Think of your audience as a mirror. When you get up in the morning (and if you care at all about your appearance), you stand in front of a mirror at some point to fix your hair, brush your teeth, shave, and generally clean up. Bit by bit, you use the mirror to judge your own appearance and create the more appealing and pleasant face that you want the world to see. By the same logic, your audience looks at your material—your blog posts, your YouTube videos, your fan fiction, your Tumblr pages—and points out where you can improve until you’ve got something with solid Web appeal.
4. You can never go wrong with a sense of humor, politeness, and a pocketful of humility.
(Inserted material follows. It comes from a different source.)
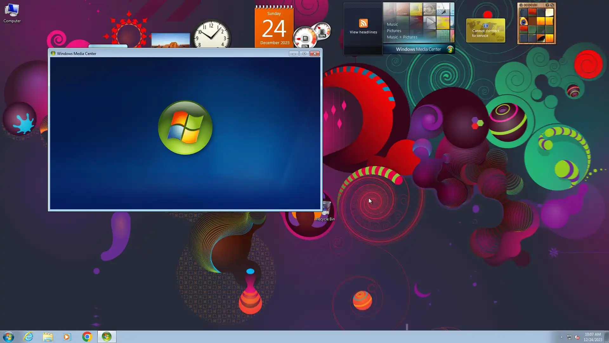Click the puzzle gadget solve/shuffle icon

point(552,5)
Any discussion of online behavior is sooner or later going to involve trolls, Internet tough guys, and GIFT. We’ve all seen the stereotype of the vlogger or fanfic writer who loses their mind at the first sign of criticism. We all know the person who compounded the error of a thoughtless tweet or Facebook post.
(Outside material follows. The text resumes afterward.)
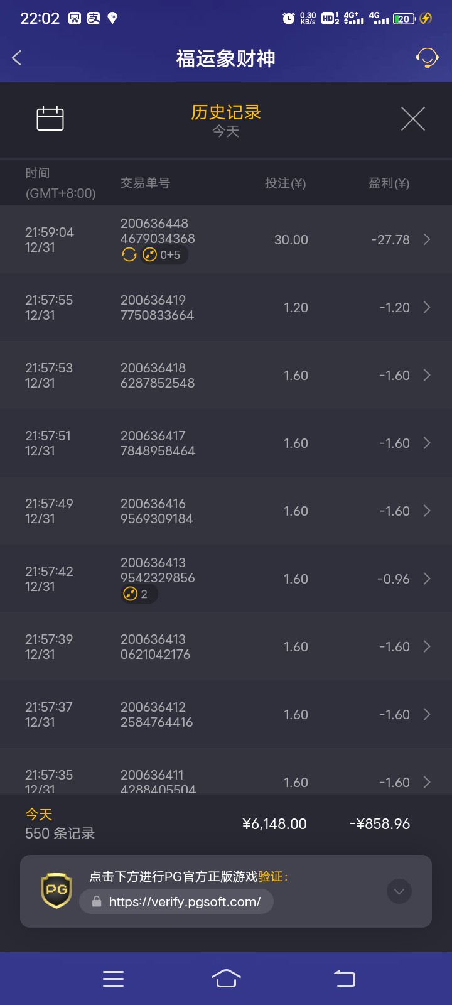The height and width of the screenshot is (1005, 452).
Task: Tap the Android back navigation button
Action: pyautogui.click(x=344, y=979)
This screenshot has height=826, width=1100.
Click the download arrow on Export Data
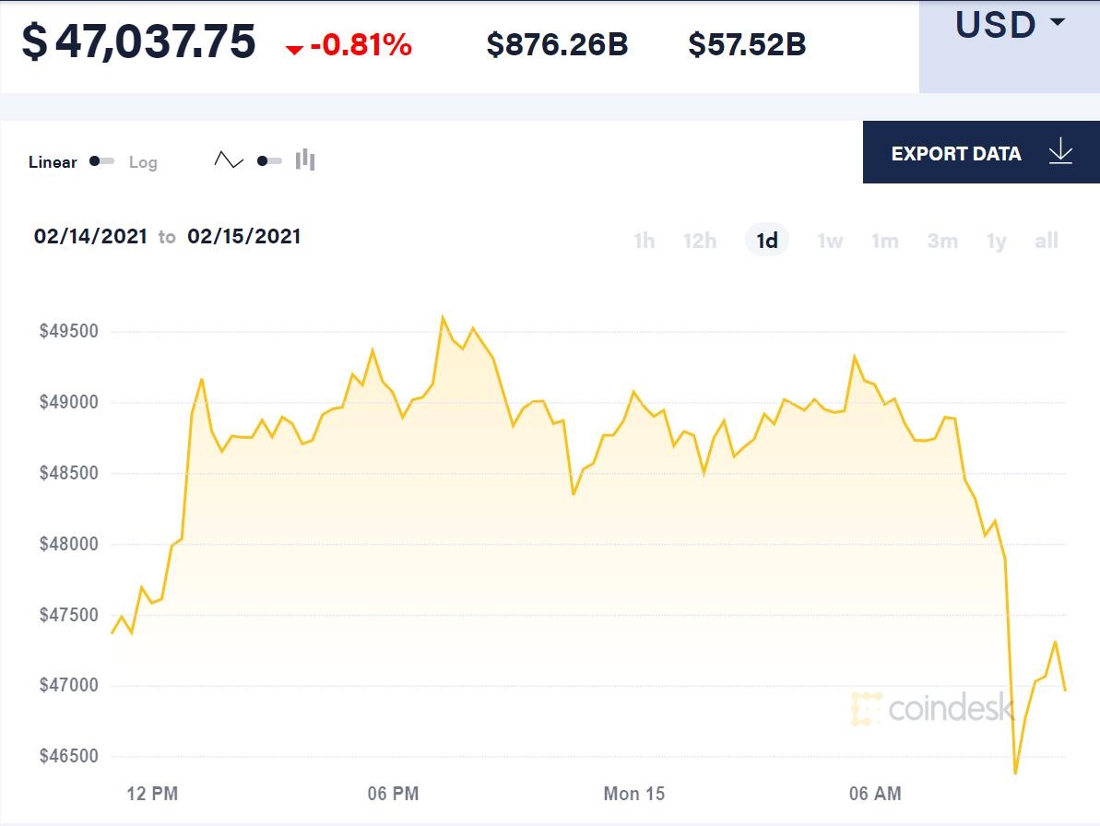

Thing is, I don’t think every negative moment online has to be the end of the world. So someone has a negative reaction. So what? Either they’re being a troll and trying to provoke you, or that’s their legitimate opinion. Trying to distinguish one from the other can be like trying to sort out light as a wave or a particle, but in either case, you can improve your response.
Take jokes at your expense with a sense of humor. Always be polite, even to your enemies (which will piss them off to no end if done well). And if someone’s got a legitimate criticism or points out a real flaw, own up to it. Just because you’ve got a blog or a video channel doesn’t mean you’re in a position of authority. You’re fallible like the rest of us. Accept it when you’ve stumbled and do a better job of looking where you’re going the next time.
5. Never stop having fun.
As someone who writes Web content for a living, someone who’s run a blog consistently for over three years, and someone who’s written loads of fan fiction, I have only this grimy pearl of wisdom to offer in the end.
You can start a website to support a cause or educate the public. You can interact with people online as part of your job. But if you seek to entertain, if you want to produce content that’s funny and thought-provoking, whether it’s a webseries or a comic or a blog about cats, then you can’t be too serious about it. Be serious about your commitment to it, but never let it stop being fun for you. Don’t see yourself as the next YA novelist waiting to be discovered or as an opinion maker whose mere presence keeps the world spinning. Do what you will online because it’s fun and forget all the rest…
Actually, let’s throw in one last caveat: have fun, but remember that everyone else is trying to have fun, too. Respect their sensibilities if you want yours to be respected in turn.